*** Exercise material Section Begins ***

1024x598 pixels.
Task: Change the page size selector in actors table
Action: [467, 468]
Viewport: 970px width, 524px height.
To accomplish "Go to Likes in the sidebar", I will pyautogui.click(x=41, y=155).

*** Exercise material Section Ends ***

### To do
The answer is the line containing "Viewport: 970px width, 524px height." together with every line after it in the records, repeated exactly and with nothing else.

### Answer
Viewport: 970px width, 524px height.
To accomplish "Go to Likes in the sidebar", I will pyautogui.click(x=41, y=155).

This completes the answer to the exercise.